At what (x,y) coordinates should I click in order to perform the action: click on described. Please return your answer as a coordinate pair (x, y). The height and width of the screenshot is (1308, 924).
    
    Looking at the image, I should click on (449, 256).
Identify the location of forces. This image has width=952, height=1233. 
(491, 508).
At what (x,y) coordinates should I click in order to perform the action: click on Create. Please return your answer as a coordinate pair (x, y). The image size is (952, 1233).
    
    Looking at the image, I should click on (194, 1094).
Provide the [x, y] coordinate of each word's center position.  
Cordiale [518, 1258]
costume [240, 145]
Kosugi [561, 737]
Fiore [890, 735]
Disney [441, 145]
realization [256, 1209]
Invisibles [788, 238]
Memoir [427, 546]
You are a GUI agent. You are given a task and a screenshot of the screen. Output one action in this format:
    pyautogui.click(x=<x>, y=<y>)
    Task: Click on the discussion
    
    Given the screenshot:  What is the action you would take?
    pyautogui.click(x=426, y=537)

━━━━━━━━

[EXERCISE TASK]: Put every line of the records above into a Markdown table with two columns, No. and Content, numbering each row and leaving out blank lines.

[SOLUTION TO THE PROBLEM]:
| No. | Content |
|---|---|
| 1 | At what (x,y) coordinates should I click in order to perform the action: click on described. Please return your answer as a coordinate pair (x, y). The height and width of the screenshot is (1308, 924). |
| 2 |     Looking at the image, I should click on (449, 256). |
| 3 | Identify the location of forces. This image has width=952, height=1233.  |
| 4 | (491, 508). |
| 5 | At what (x,y) coordinates should I click in order to perform the action: click on Create. Please return your answer as a coordinate pair (x, y). The image size is (952, 1233). |
| 6 |     Looking at the image, I should click on (194, 1094). |
| 7 | Provide the [x, y] coordinate of each word's center position.   |
| 8 | Cordiale [518, 1258] |
| 9 | costume [240, 145] |
| 10 | Kosugi [561, 737] |
| 11 | Fiore [890, 735] |
| 12 | Disney [441, 145] |
| 13 | realization [256, 1209] |
| 14 | Invisibles [788, 238] |
| 15 | Memoir [427, 546] |
| 16 | You are a GUI agent. You are given a task and a screenshot of the screen. Output one action in this format: |
| 17 |     pyautogui.click(x=<x>, y=<y>) |
| 18 |     Task: Click on the discussion |
| 19 |     Given the screenshot:  What is the action you would take? |
| 20 |     pyautogui.click(x=426, y=537) |